Hace falta también que tales políticas se complementen con programas formativos destinados a educar a las personas para la ancianidad durante toda su existencia, haciéndolas capaces de adaptarse a los cambios, cada vez más rápidos, en el modo de vida y de trabajo. Una formación centrada no sólo en el hacer, sino, y sobre todo en el ser, atenta a los valores que hacen apreciar la vida en todas sus fases y en la aceptación tanto de las posibilidades como de los limites que tiene la vida.
Aunque se deba considerar la ancianidad de manera positiva y con el propósito de desarrollar todas sus posibilidades, no se han de eludir ni ocultar las dificultades y el final inevitable de la vida humana. Si bien es cierto que, como dice la Biblia, las personas «todavía en la vejez producen fruto» (Sal 92, 15), sigue siendo verdad que la tercera edad es una época de la vida en la que la persona es particularmente vulnerable, víctima de la fragilidad humana. Es muy frecuente que la aparición de enfermedades crónicas reduzca al anciano a la invalidez y recuerde, inevitablemente, el momento del final de la vida. En estos momentos particulares de sufrimiento y dependencia, las personas ancianas no sólo necesitan ser atendidas con los medios que ofrecen la ciencia y la técnica, sino también acompañadas con competencia y amor, para que no se sientan un peso inútil y, lo que es peor, lleguen a desear y solicitar la muerte.

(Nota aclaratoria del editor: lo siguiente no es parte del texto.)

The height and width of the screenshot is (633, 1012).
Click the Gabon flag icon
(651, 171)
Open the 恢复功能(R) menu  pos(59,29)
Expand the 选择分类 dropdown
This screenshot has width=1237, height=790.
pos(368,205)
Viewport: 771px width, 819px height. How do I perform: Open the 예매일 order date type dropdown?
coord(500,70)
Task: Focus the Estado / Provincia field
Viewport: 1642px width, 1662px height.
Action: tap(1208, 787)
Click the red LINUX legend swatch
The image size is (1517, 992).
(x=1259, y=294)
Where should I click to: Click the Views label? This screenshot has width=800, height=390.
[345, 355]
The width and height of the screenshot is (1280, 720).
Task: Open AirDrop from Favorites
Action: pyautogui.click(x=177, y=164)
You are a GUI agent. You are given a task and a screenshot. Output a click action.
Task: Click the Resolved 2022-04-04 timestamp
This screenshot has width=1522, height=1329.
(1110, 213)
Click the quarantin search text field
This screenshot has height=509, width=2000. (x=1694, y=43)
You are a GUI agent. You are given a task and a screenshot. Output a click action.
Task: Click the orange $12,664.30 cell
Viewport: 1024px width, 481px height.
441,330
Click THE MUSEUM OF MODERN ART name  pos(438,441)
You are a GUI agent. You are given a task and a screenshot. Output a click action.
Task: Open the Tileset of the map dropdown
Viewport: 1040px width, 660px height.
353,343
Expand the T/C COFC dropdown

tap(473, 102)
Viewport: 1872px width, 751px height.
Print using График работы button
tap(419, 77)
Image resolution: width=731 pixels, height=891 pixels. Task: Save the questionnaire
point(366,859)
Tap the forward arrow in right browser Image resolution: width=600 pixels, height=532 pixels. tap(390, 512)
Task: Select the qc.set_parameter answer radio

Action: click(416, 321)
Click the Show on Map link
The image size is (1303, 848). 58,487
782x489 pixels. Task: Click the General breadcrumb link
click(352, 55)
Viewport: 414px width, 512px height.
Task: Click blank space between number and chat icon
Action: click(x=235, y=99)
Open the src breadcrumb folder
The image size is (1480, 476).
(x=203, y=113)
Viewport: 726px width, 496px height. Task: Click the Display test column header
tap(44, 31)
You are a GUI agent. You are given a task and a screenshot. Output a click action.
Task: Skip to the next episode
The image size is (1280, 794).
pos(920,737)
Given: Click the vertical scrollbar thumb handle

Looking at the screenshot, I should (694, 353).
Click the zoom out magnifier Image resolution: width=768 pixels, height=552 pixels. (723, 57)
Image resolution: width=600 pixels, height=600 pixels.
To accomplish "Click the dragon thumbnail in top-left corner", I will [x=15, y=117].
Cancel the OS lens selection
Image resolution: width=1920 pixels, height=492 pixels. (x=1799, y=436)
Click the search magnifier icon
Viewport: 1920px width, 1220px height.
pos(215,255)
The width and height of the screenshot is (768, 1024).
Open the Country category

Nuestra civilización tiene que asegurar a los ancianos una asistencia rica en humanidad e impregnada de valores auténticos. A este respecto, pueden tener un papel determinante el desarrollo de la medicina paliativa, la colaboración de los voluntarios, la implicación de las familias – que por ello han de ser ayudadas a afrontar su responsabilidad – y la humanización de las instituciones sociales y sanitarias que acogen a los ancianos. Un amplio campo en el que la Iglesia Católica, en particular, ha ofrecido – y sigue ofreciendo – una contribución relevante y permanente.
Reflexionar sobre la ancianidad significa por tanto tomar en consideración a la persona humana que, desde el nacimiento hasta su ocaso, es don de Dios, imagen y semejanza suya, y esforzarse para que cada momento de su existencia sea vivido con dignidad y plenitud.
Sobre Usted, Señor Presidente, y sobre todos los participantes en II Asamblea Mundial sobre el Envejecimiento, invoco la protección del Dios de la vida.